Food processors taking steps to protect employees amid pandemic

Published 2:03 pm Monday, April 6, 2020

PORTLAND — Northwest food processors are taking steps to protect workers amid the COVID-19 crisis while also keeping up production to meet shifting consumer demands.

It is a unique challenge for agricultural businesses deemed essential to the public, where many employees are unable to work from home and social distancing is not always easy inside bustling round-the-clock facilities that make everything from soup to french fries.

“For some of us, working side-by-side is part of the job,” said Mike Meredith, senior vice president of Continental Mills and board chairman of Food Northwest, formerly the Northwest Food Processors Association. “Some of our employees had to make that choice.”

Continental Mills is headquartered in Tukwila, Wash., a suburb of Seattle, and operates a processing plant in Kent, about 10 miles south along Interstate 5, making pie crust and pancake mix under the brand name Krusteaz.

Food Northwest, a trade group based in Portland, represents about 65 direct processors in Oregon, Washington and Idaho, as well as 300 associate businesses including cold storage plants and packaging manufacturers.

As the number of positive COVID-19 cases has surged well into the thousands across the region, Meredith said the industry has rapidly implemented a series of emergency measures to promote social distancing and increase sanitation to prevent transmitting the disease.

The six-page guidelines, last updated on March 26, recommend staggering shift changes, minimizing close contact between workers where possible, increasing ventilation and washing hands more frequently, among other practices.

However, the rules state that, unless required by authorities, “physical (social) distancing should be a tool but not a requirement in facilities needed to operate at capacity.”

Isaak Stapleton, director of food safety for the Oregon Department of Agriculture, said the agency worked with Food Northwest to help develop the measures.

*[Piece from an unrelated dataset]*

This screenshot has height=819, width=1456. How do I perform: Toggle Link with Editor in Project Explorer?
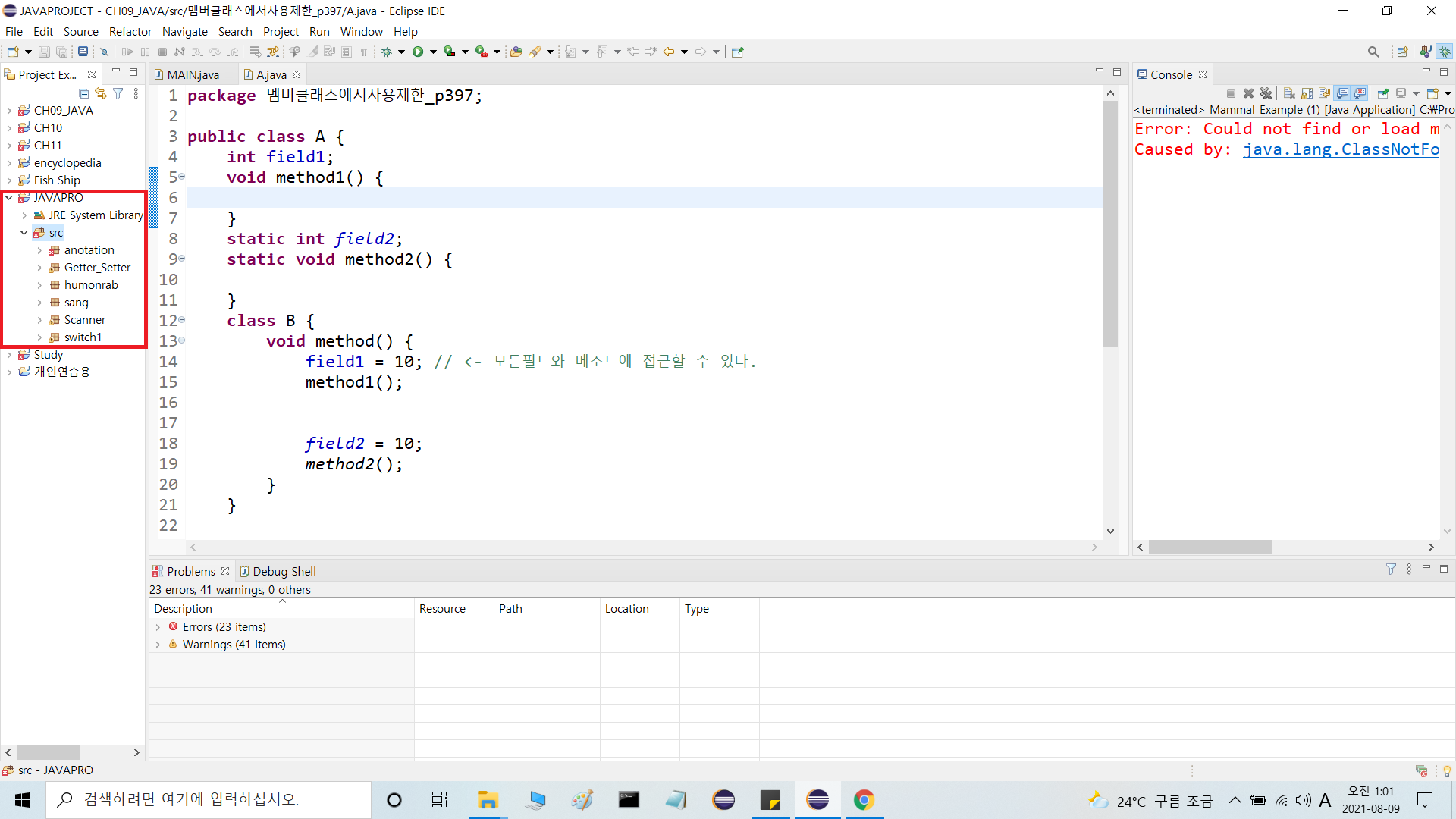point(101,93)
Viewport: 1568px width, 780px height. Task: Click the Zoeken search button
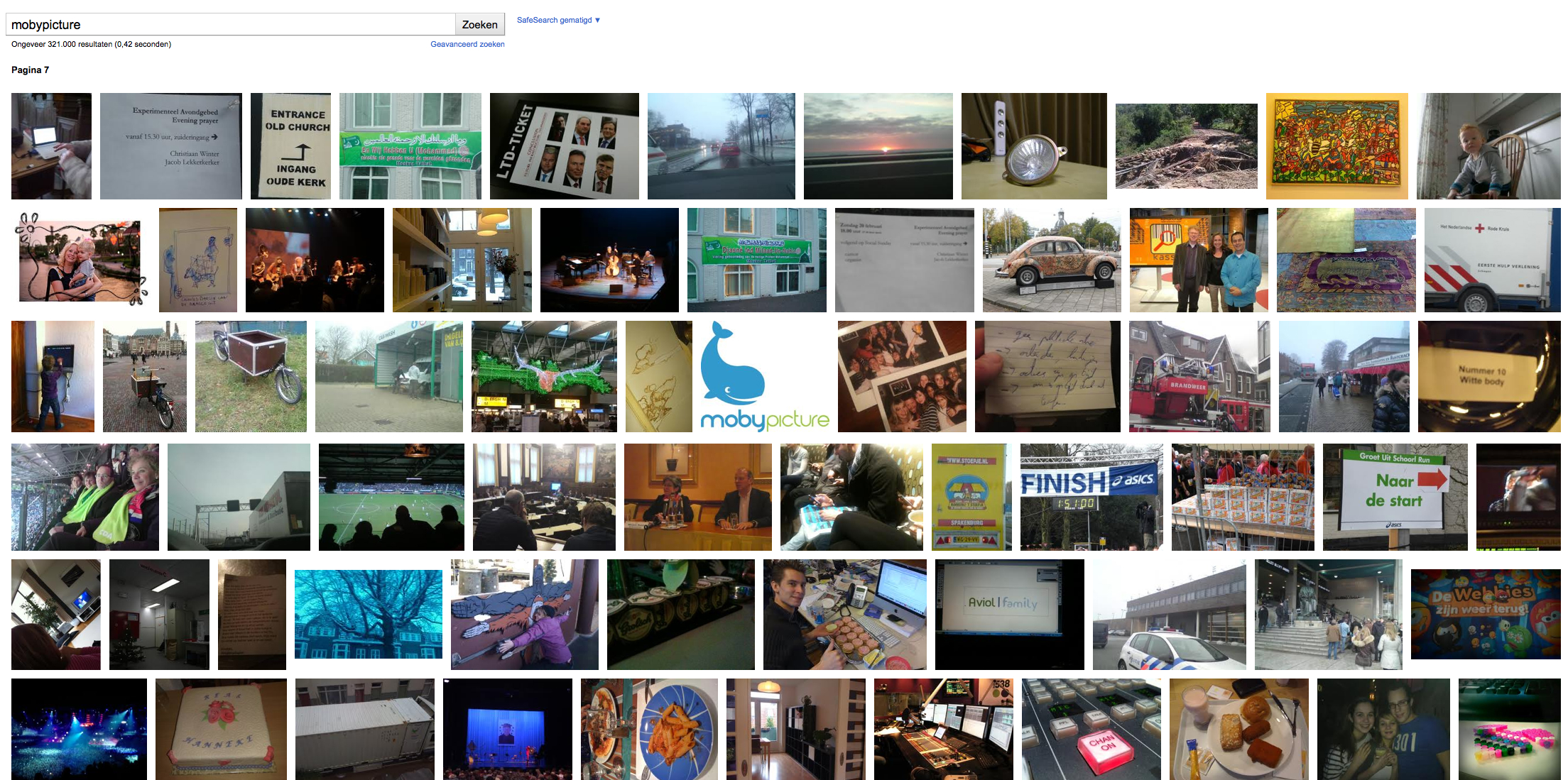coord(479,25)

Oregon has approximately 2,926 licensed food processors, according to ODA.

“A lot of it is just common sense stuff,” Stapleton said. “It’s the little things that make a really big impact.”

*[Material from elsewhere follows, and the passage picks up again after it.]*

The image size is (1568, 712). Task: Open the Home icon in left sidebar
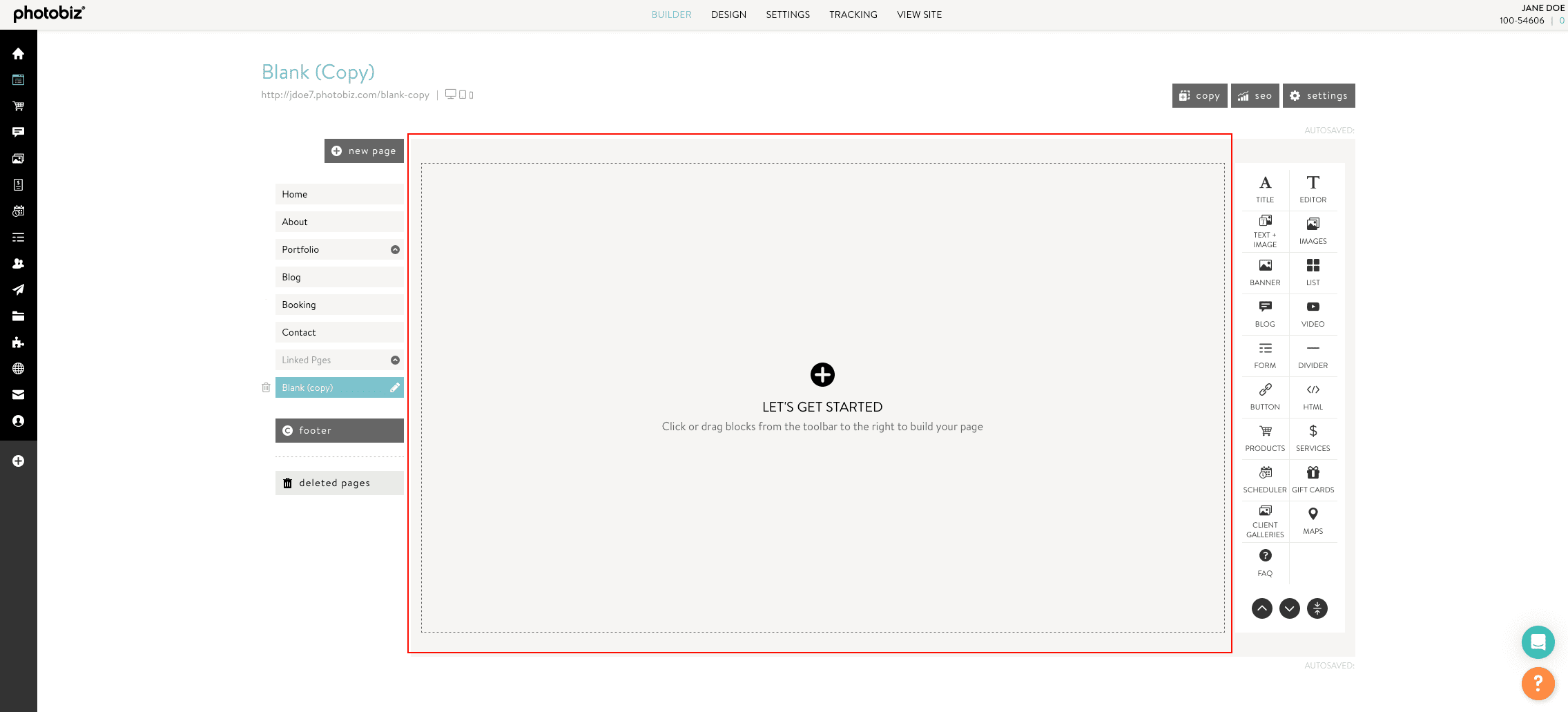tap(19, 53)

At Continental Mills, Meredith said corporate employees are working from home while plant workers will receive emergency pay as an incentive for them to stay home if they feel sick.

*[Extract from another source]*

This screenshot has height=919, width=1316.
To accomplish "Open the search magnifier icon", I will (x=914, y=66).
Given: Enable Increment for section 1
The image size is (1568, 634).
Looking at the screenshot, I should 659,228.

“Some people have made the choice that being home is better for them, and we’ll support them,” Meredith said.

Continental Mills employs about 800 people total, including production sites in Kentucky, Illinois and Kansas. Between labor and supply chain demand, Meredith said production has been squeezed 20-30%, but they are finding creative ways to fill the gaps.

“The core staples, such as pancake mix, have been flying off of store shelves,” he said. “We’ve been trying to keep up with exploding demand, while balancing the health and safety of our employees.

Josh Jordan, spokesman for the J.R. Simplot Co., said it is closing down facilities as necessary — including its corporate headquarters in downtown Boise, Idaho — while also staggering shift changes, promoting social distancing and testing employees’ temperatures at all food processing and distribution centers.

“Many of our production facilities are highly automated and do allow us to maintain the distance recommendations,” Jordan said in an email. “There are common areas, such as break rooms or entrance areas, where we’re staggering our employees’ use of the space to ensure minimum numbers at any given time, and we’ve heightened our cleaning in all areas as well.”

J.R. Simplot is a multinational food and agriculture company with more than 12,000 employees worldwide, and a member of Food Northwest. Simplot Foods processes a variety of fruits and vegetables, distributed to more than 100 different countries.

Both federal and state governments have identified agriculture as an essential industry during the coronavirus outbreak. Stapleton, the director of food safety at ODA, said food supplies remain strong despite images of empty grocery store shelves.

“Processors are continuing to produce food,” he said. “There’s not a shortage of food.”

Scott DuHadway, the Cameron Professor of supply chain management at Portland State University, said stores typically only keep enough inventory of certain nonperishable products, like beans, pasta and toilet paper, to serve immediate needs. Supply chains prioritize efficiency in their system, rather than flexibility, he explained.

The pandemic has disrupted normal demand patterns as concerned consumers buy and hoard in greater bulk, DuHadway said. It has taken some time for supply chains to catch up, though he said the good news now is that more product is coming.

“Everyone is producing at the capacity they can, and increasing capacity,” DuHadway said.

On the supply side, DuHadway said supply chains typically value things like speed and innovation, though that has almost entirely shifted to health and safety. Companies that focus on health and safety will have the best chance of recovering post-pandemic, he said.

“In risk management, the priority is to minimize the damage to your assets during a disruption,” DuHadway said. “The thing that’s under attack right now is humans, so protecting humans should be the key priority for anyone who’s trying to manage risk.”